In the final model runs, I upsampled the data, randomly removing the non-default data to match the frequency of the default data in the training sample. This caused the training data to increase from 285,633 observations to 532,790.
Because I artifically balanced the data, I increased the threshold defining a default to a predicted probability of 0.75. Similar to downsampling, upsampling causes the model to better find variation that could cause a mortgage default. However, as the model is trained on data that no longer represents the true balance of mortgage defaults, it overpredicts defaults, requiring a stricter threshold defining a default.
X_train, X_test, y_train, y_test= split_data(df, 'Foreclosed', upsamp=True)
target_values(pd.Series(y_train), data=True)
pipe_clfs, param_grids = pipeline()
best_model = run_models(pipe_clfs, param_grids)
# Best multi-layer perceptron
best_model.fit(X_train, y_train)
# Table of predictions versus actuals
y_proba = pd.DataFrame(best_model.predict_proba(X_test), columns=["Did not Default", "Default"])
y_pred = y_proba["Default"].map(lambda x: 1 if x >= 0.75 else 0)
target_values(pd.Series(y_pred), prediction=True)
# Overall Scores
print('Accuracy:', end=' ')
print(accuracy_score(y_test, y_pred).round(2))

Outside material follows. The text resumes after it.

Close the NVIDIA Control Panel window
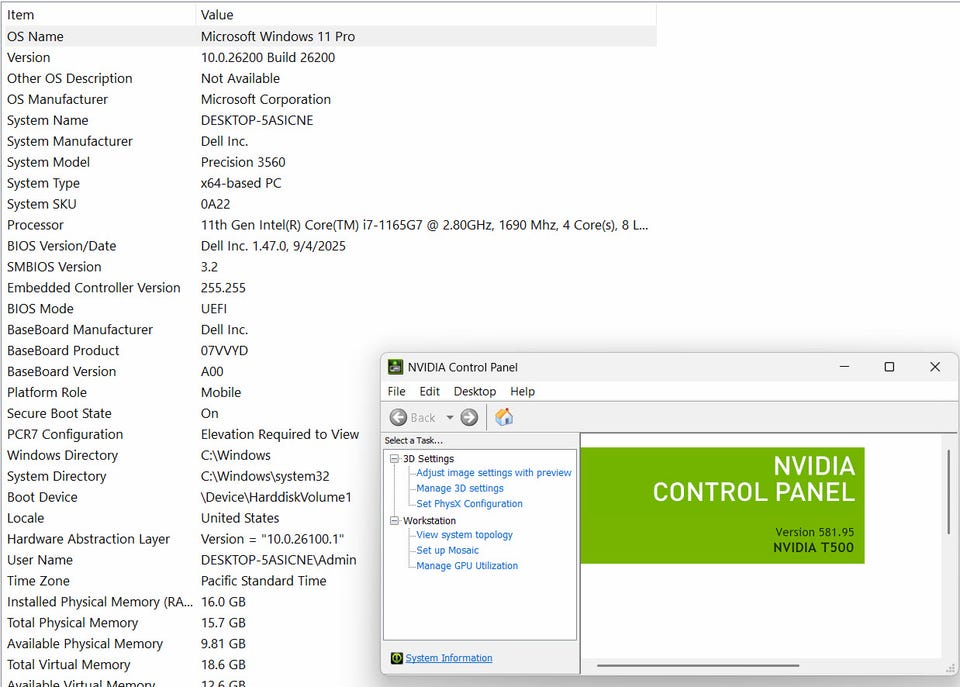This screenshot has width=960, height=687. point(935,367)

print('Precision:', end=' ')
print(precision_score(y_test, y_pred).round(2))
print('F1:', end=' ')
print(f1_score(y_test, y_pred).round(2))
# Confusion Matrix
print("\nConfusion matrix:")
PredictTable = pd.crosstab(y_test, y_pred)
PredictTable.columns = ['Predicted False', 'Predicted True']

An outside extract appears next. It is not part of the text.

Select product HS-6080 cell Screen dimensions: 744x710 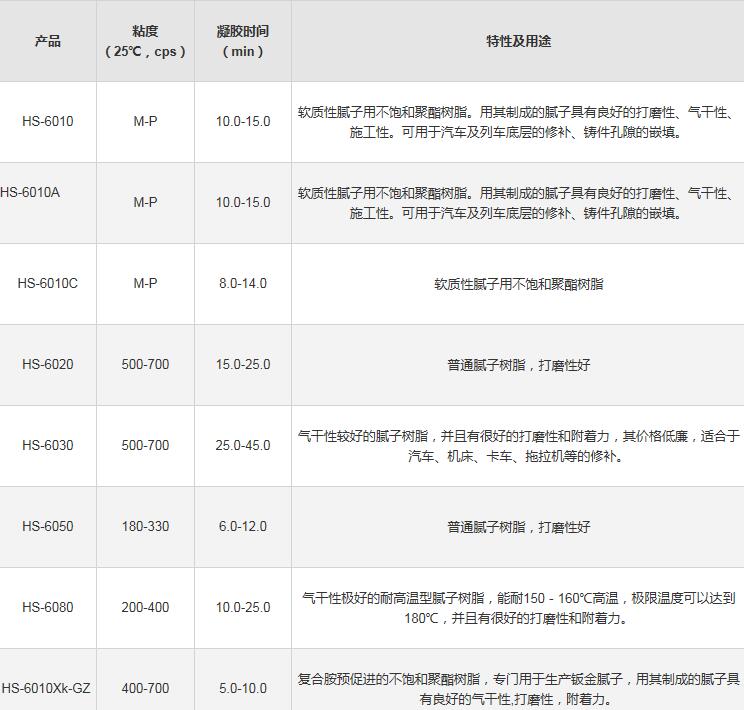coord(48,607)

PredictTable.index = ['Actual False', 'Actual True']
print(PredictTable)
# Precision Table
print('\nFinal Precision Percentages:')
PrecisionTable = ( (PredictTable/(PredictTable.sum(0)))*100 ).round(1)
print(PrecisionTable)
# Recall Table
print('\nFinal Recall Percentages:')
RecallTable = ( (PredictTable.div(PredictTable.sum(axis=1), axis=0))*100 ).round(1)
print(RecallTable)
On the test data, the final test score improved from the baseline's 0.16 to 0.24. The model predicted a reasonable number of defaults, predicting 9% when the true value was 7%. It produced a higher precision score compared to the downsampling run (21.2% compared to 19.5%).
However, its false negative rate is higher than the downsampling run at 73.2% (it was 46.3% in the downsampling run and 88.9% in the baseline run). In other words, this model has the best precision but lower recall then the downsampling run.

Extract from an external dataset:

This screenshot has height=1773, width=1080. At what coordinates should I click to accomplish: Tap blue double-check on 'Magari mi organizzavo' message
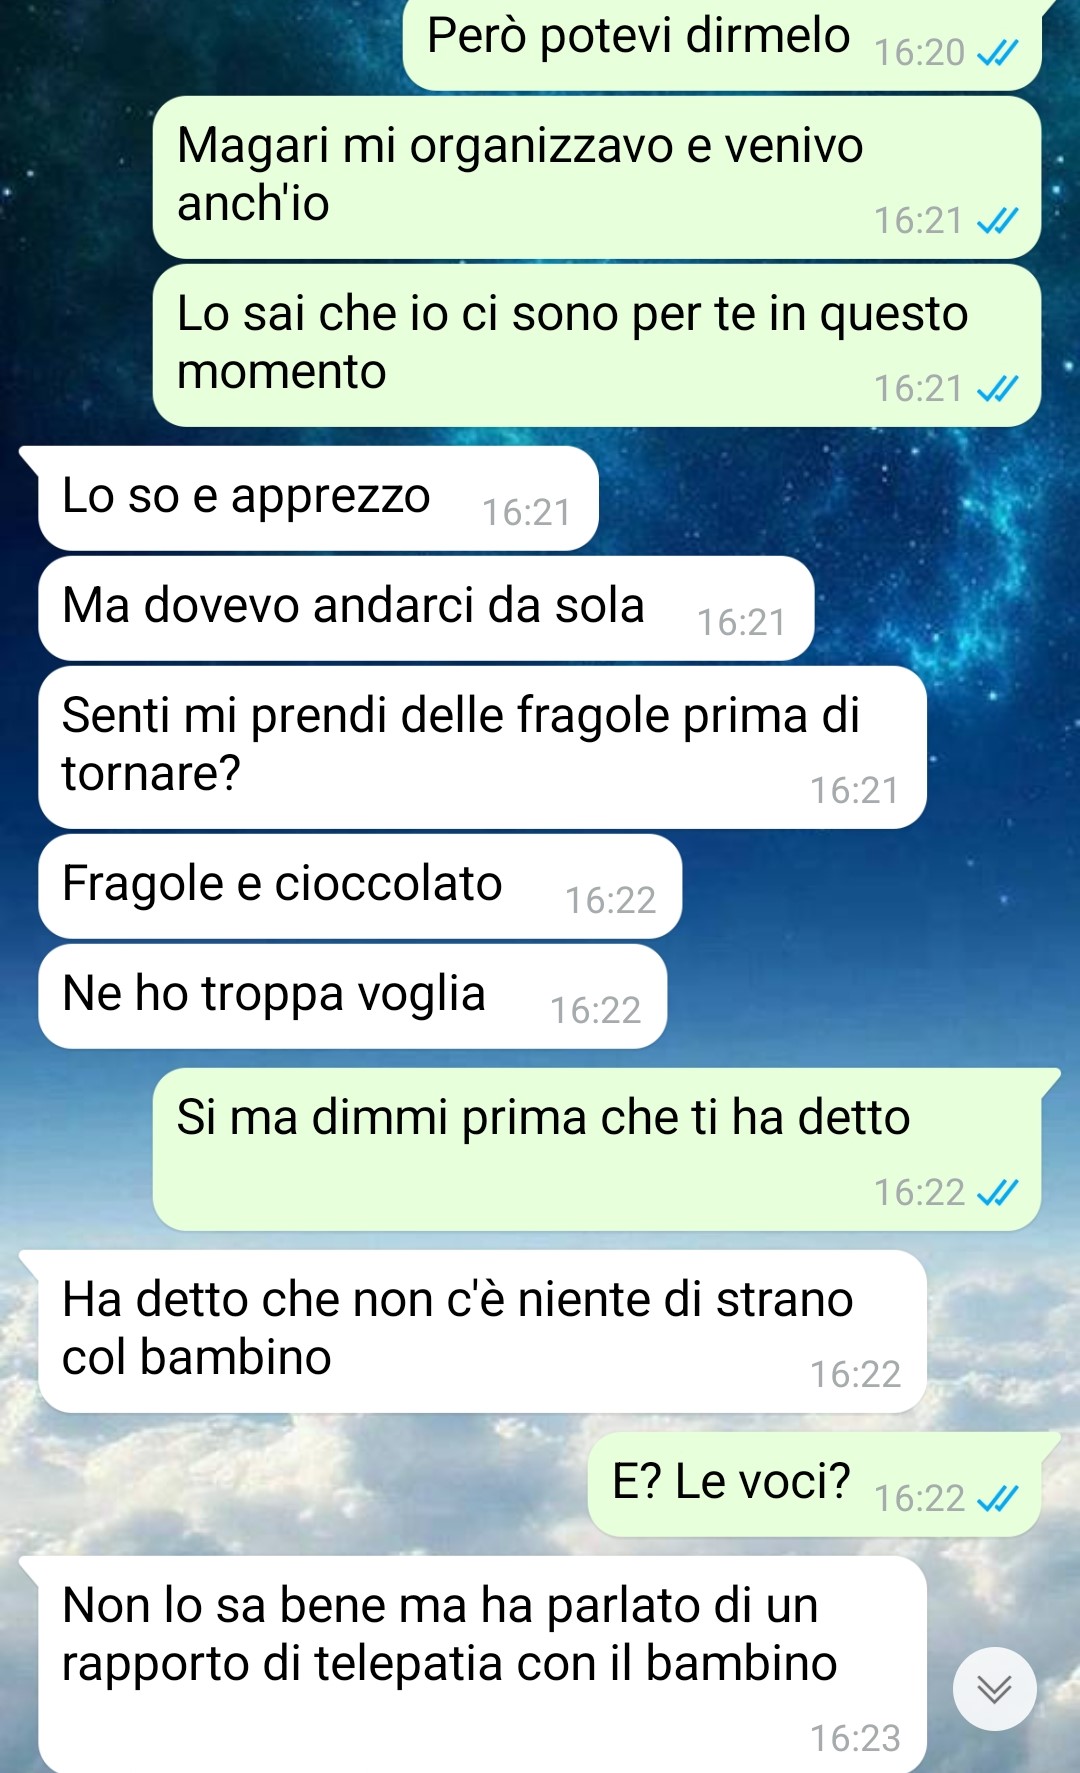pos(997,220)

The downsampling and upsampling runs fared much better than the baseline results. The downsampling run produced the best harmonized balance between precision and recall, leading to the most confident results. Perhaps most importantly, it had the lowest false negative rate. Of defaults in the test data:
The upsampling run also performed much better than the baseline results. Due to the large size of its training dataset (532,790) may have caused the model to underperform due to limitations in the hardware used for analysis. A more complex neural network run on a more powerful PC or, ideally, on a server with GPU resources may have enabled the upsampling run to outperform the downsampling run.
Overall, the runs were not sufficient to produce a meaningful model. The best run only classified slightly over half of defaults correctly. This blog post only examined training sampling. Better computation power could enhance this analysis given the data's complexity (99 features and 380,845 observations). There were model convergence on some epochs, particularly with the upsampling run, which could be resolved by increasing computation power and increasing the number of iterations. Besides better computation power, feature selection/feature engineering techniques should be deployed. In particular, an advanced technique known as feature embedding would likely improve results in very substanive ways.